■ Required tasks:
[a] From the church planting passage, list the things it says a plan for planting a first daughter church can be.
[b] Please pick up the church planting passage after its final sentence and carry it on.

■ Exercise passage:
= Beginning of Section =

Pay It Forward: You can also tell planters to pay it forward. In other words, when you give them money, you can ask them to commit to continually giving a percentage of their budget into church planting. This would be something that the leadership of their church would direct and lead, rather than a centrally controlled fund by the network or the mother church.

This keeps churches relationally connected with their church plants and deeply vested in their success. Where the money goes, that’s where the heart goes, too. Churches that directly fund other churches develop a heart connection.

Funding is a sacrifice, especially for a church plant. But the benefit of funding new churches as a budding church is the DNA that it instills. Remember, whatever is measured is accomplished, and whatever narrative is celebrated or mourned shapes the culture. So the sacrifice of money will reap far greater-reaching rewards in shaping a multiplication culture.

6. Be Born Pregnant

Imagine if every church plant you sent out was born pregnant? What if, in every church planting prospectus, church planters outlined their plan for planting their first daughter church? This can be a plan for recruitment, filling the residency in the formation stage, or setting aside resources to draw planters in. The most important factor in this idea is simply having a plan. For example, on the very first Sunday at Grace Church—the church I (Ed) most recently planted—we announced that 100 percent of our very first offering was going to go to our daughter church plant. This is what essentially shaped our DNA from the beginning. And when we planted, that’s what we did. Subsequently, we’ve sent out two of our leaders and elders to plant churches—one in Nashville and one internationally. The seeds at the beginning of a church and a movement determine so much of the outcome.

= End of Section =

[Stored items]
= Beginning of Section =

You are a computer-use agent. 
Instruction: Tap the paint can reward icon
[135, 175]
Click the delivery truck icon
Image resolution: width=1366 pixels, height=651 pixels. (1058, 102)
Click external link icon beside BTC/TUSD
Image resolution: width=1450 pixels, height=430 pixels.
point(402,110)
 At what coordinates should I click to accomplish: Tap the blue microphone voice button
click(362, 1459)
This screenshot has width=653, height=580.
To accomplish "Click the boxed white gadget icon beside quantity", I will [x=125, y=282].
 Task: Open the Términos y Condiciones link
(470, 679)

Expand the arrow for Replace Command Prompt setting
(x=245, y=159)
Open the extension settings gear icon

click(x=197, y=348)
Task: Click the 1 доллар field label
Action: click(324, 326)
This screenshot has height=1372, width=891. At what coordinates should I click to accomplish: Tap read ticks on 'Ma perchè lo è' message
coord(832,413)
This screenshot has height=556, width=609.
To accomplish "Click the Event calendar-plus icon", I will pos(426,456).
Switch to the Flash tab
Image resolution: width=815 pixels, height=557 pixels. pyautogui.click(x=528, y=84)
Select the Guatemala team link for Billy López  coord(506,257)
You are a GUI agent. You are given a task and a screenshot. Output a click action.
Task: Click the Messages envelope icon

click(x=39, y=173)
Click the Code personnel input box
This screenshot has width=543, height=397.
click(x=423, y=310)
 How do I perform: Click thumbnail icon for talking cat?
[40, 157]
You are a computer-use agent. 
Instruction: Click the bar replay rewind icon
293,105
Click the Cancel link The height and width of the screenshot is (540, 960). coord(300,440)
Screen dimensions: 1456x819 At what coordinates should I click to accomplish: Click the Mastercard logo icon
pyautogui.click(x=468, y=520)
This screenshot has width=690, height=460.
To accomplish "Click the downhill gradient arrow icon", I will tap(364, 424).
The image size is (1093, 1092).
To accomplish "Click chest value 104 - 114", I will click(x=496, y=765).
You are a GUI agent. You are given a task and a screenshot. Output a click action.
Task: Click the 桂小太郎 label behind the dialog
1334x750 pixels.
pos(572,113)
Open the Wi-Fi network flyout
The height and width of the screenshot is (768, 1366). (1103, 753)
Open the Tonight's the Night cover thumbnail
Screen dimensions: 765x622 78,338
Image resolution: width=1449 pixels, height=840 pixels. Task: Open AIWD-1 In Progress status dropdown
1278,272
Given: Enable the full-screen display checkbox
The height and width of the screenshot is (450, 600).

= End of Section =

■ Exercise responses:
[a]
- A plan for recruitment
- Filling the residency in the formation stage
- Setting aside resources to draw planters in

[b]
7. Open More Lanes

In addition to developing a traditional path to assess, train, fund, and coach church planters (your residency program), you need to open other lanes in order to plant 1,000 churches in your lifetime. For example, what’s the path to plant for bi-vocational planters? Your training needs to be adaptable enough for the 20-something-year-old barista steaming drinks for rent money, as well as the 65-year-old retired individual who has his financial freedom, but has received a call from God to plant. It needs to be layered so that a bi-vocational family-man can be trained in the same system as a full-time, newly married resident. Maybe it would take longer, but a graduated, inclusive program will train a wider array of people. What about planting a church among immigrants? Or what about planting house churches outside the edge of town? The training must work in multiple cultures, socioeconomic categories, and geographic locations. In other words, don’t make the mistake of only funding and training one type of church planter. Your default tendency will be to reproduce yourself and your unique style of ministry. This is who will initially be attracted to you. But realize that reproducing yourself alone will not lead you to planting 1,000 churches.

What If Everyone Leaves?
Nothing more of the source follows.